Accepts True or False.

Determines whether to convert data types into primitive JSON types. To determine whether a field translates into a primitive JSON type, the field data type in the document must not have type text.

Example:

Input:

<Item><No>1000</No><UnitPrice>99.55</UnitPrice><AllowInvoiceDisc>true</AllowInvoiceDisc></Item>

ParseDataTypes True: UnitPrice outputs as 99.55 (number), AllowInvoiceDisc as true (boolean).

ParseDataTypes False: all values output as strings; "99.55", "true".

ParseNull and NullValue

ParseNull accepts True or False. NullValue accepts a text value; it is ignored if ParseNull is False.

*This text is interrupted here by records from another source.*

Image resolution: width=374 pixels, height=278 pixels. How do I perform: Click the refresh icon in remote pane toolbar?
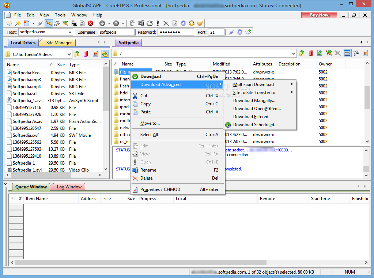(x=320, y=53)
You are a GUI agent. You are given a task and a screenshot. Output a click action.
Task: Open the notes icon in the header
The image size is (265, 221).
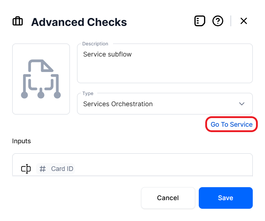tap(200, 21)
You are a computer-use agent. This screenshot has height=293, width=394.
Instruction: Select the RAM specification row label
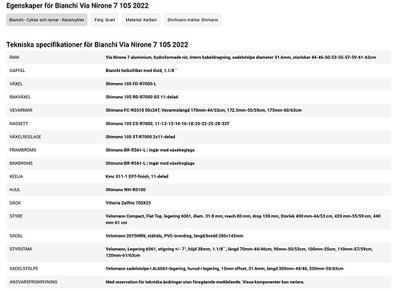pyautogui.click(x=14, y=58)
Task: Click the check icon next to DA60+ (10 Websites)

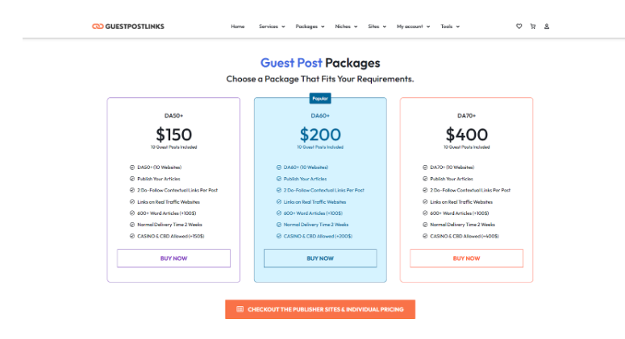Action: [279, 167]
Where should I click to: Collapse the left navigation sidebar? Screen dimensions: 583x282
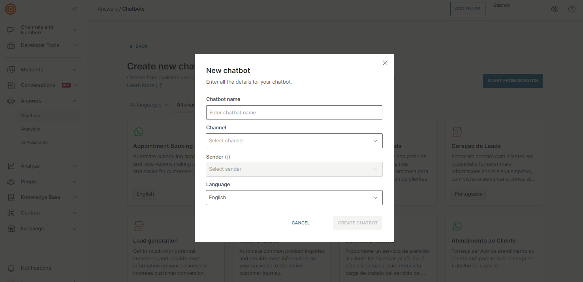(x=75, y=9)
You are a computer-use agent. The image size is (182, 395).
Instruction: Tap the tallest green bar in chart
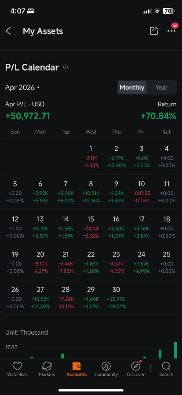175,350
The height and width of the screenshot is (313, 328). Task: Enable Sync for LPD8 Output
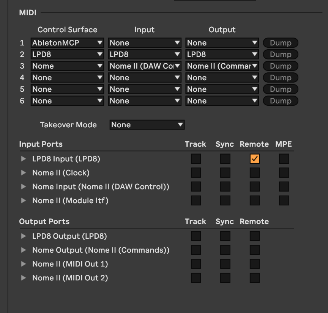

Determines how an empty element value translates to JSON.

Example:

Input: <Item><No>1000</No><CustomField></CustomField></Item>

ParseNull False"CustomField": {}

ParseNull True, NullValue ''"CustomField": null

ParseNull True, NullValue -NULL-"CustomField": "-NULL-"

AttributeBlockName and AttributePrefix

AttributeBlockName and AttributePrefix accept a text value or an empty string.

If AttributeBlockName has a value, an additional object adds to the parent object to list the attributes.

If AttributePrefix has a value, attribute names add with that prefix.

Example:

Input: <Item No="1000"><Description>Bicycle</Description></Item>

AttributeBlockName '', AttributePrefix _"_No": "1000" alongside "Description"

AttributeBlockName Attributes, AttributePrefix _ → attributes nest under "Attributes": {"_No": "1000"}

AttributeBlockName Attributes, AttributePrefix ''"Attributes": {"No": "1000"}

StripLevels

Accepts a number.

Determines the starting point of the object. Useful when the XML document needs stripping of opening elements.

Example:

Input:

<document><Item><No>1000</No><Description>Bicycle</Description></Item></document>

StripLevels 0 → includes "document" wrapper

StripLevels 1 → starts at "Item" level

StripLevels 2 → starts at field level ("No", "Description")

Levels cannot strip further if the element contains more than one child element.

You can also get an array as the root item in JSON output. With two <Item> nodes and StripLevels 2, the output is a JSON array of item objects.

TextAlwaysAsProperty and TextNodeName

TextAlwaysAsProperty accepts True or False. TextNodeName accepts a text string and must have a value.

If TextAlwaysAsProperty is True, a text node wraps with a field named by TextNodeName. Mixed nodes (text node alongside other nodes) always wrap with the field specified in TextNodeName.

Example:

TextAlwaysAsProperty False"No": "1000" (plain string)

TextAlwaysAsProperty True, TextNodeName TEXT"No": {"TEXT": "1000"}

Node Policies

Node policies tie to specific nodes in the document. Only block nodes can have policies at this time.

TreatAsArray

Ensures that a JSON array outputs for a specific node, even if there is only one item.

Example:

Input: <document><Item><No>1000</No></Item></document>

TreatAsArray unchecked → "Item": {"No": "1000"} (object)

TreatAsArray checked → "Item": [{"No": "1000"}] (array)

WrapArray

Allows unwrapping of a list for a simpler JSON structure. Only applies when TreatAsArray is enabled for the node.

Example with two <Comment> children:

WrapArray checked → "Comments": {"Comment": ["Comment1","Comment2"]}

WrapArray unchecked → "Comments": ["Comment1","Comment2"]

The XMLTOJSONTRANSLATOR supports promoting a node's value as a JSON object header. This lets JSON files have object keys that are not valid XML. Set this property at the linked document level; only available for non-block nodes. Only one promoted line is supported per document block.

PromotedProperty

The behavior depends on the node policies set at the block level on the translator:

Promoted on Item/No, TreatAsArray and WrapArray unchecked → the value of No becomes the JSON object key, and No removes from the object body.

Promoted on Item/No, TreatAsArray checked, WrapArray unchecked → the array contains objects keyed by the No value.

Promoted on Item/No, TreatAsArray and WrapArray checked → similar to above but wrapped.

No property checked → standard output with all fields including No as normal properties.